The gases are compressed and combined with hydrocarbon liquid, cooled in a high pressure receiver to separate the mixture into vapor and hydrocarbon liquids.
The vapor after C3,C4 recovery and amine treatment is sent to fuel gas system while the liquid hydrocarbon rich in Naphtha/LPG is pumped to Stripper followed by naphtha stabilizer and finally naphtha splitter to split naphtha into Heavy naphtha and light naphtha.
The Stripper is a reboiled 32 tray column with top tray feed provided to remove C2 and lighter components from the liquid product.

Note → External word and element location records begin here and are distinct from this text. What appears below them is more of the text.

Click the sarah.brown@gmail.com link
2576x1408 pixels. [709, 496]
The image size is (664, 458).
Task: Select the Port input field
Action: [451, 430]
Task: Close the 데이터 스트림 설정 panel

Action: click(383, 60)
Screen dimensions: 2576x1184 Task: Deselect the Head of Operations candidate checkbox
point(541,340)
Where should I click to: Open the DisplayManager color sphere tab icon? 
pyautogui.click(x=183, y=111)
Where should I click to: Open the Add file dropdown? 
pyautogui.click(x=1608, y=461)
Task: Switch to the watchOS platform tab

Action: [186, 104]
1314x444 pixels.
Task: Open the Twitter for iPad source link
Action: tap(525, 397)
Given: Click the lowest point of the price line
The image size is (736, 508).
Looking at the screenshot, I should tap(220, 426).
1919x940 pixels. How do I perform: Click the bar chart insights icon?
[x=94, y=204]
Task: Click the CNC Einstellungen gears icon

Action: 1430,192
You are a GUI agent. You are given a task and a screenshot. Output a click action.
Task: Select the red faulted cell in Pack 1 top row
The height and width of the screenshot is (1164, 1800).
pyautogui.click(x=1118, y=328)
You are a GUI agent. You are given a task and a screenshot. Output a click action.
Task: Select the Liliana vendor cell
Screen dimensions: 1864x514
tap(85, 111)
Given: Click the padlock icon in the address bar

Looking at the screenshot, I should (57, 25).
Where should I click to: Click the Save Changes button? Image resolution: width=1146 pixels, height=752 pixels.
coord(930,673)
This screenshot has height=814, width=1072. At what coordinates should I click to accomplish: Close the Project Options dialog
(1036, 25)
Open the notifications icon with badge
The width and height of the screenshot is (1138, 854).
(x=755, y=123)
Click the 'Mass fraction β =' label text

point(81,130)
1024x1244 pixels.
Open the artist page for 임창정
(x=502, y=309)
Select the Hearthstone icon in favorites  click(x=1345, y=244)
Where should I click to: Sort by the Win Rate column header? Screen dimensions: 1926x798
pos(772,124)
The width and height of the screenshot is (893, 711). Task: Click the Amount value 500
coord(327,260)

The stream composition and process condition of stripper overhead vapor is as follows:

Stream Description - Stripper OVHD
Stream Phase - Vapor
Total Molar Rate KG-MOL/HR - 1,021.58
Total Mass Rate KG/HR - 46,931.65
Temperature - C 87.15
Pressure - KG/CM2G 10.3
Total Molar Comp. Rates KG-MOL/HR
H2O 12.02
H2 26.49
NH3 0.78
H2S 205.46
METHANE 18.78
ETHANE 179.66
PROPANE 200.35
IBUTANE 91.72
BUTANE 153.85
IPENTANE 33.23
PENTANE 36.16
CP 0.02
C6+ 63.05816096

We are not injecting any corrosion inhibitor in stripper overhead stream. Is it a concern? Should we be dosing a corrosion inhibitor in stripper overhead stream based on the ammonia, water and H2S levels in stripper overhead?
 
Answers
13/06/2013 A: Ralph Ragsdale, Ragsdale Refining Courses, ralph.ragsdale@att.net
My understanding is that this is the stripper overhead stream, non-condensed vapor, feeding the absorber. The pipe should be traced and insulated, but is not usual practice to inject corrosion inhibitor. If the absorber and the stripper were stacked as a "reboiled absorber", this line would be the feed tray of the single column. That's the way I have designed this service in Saturates Gas Plants.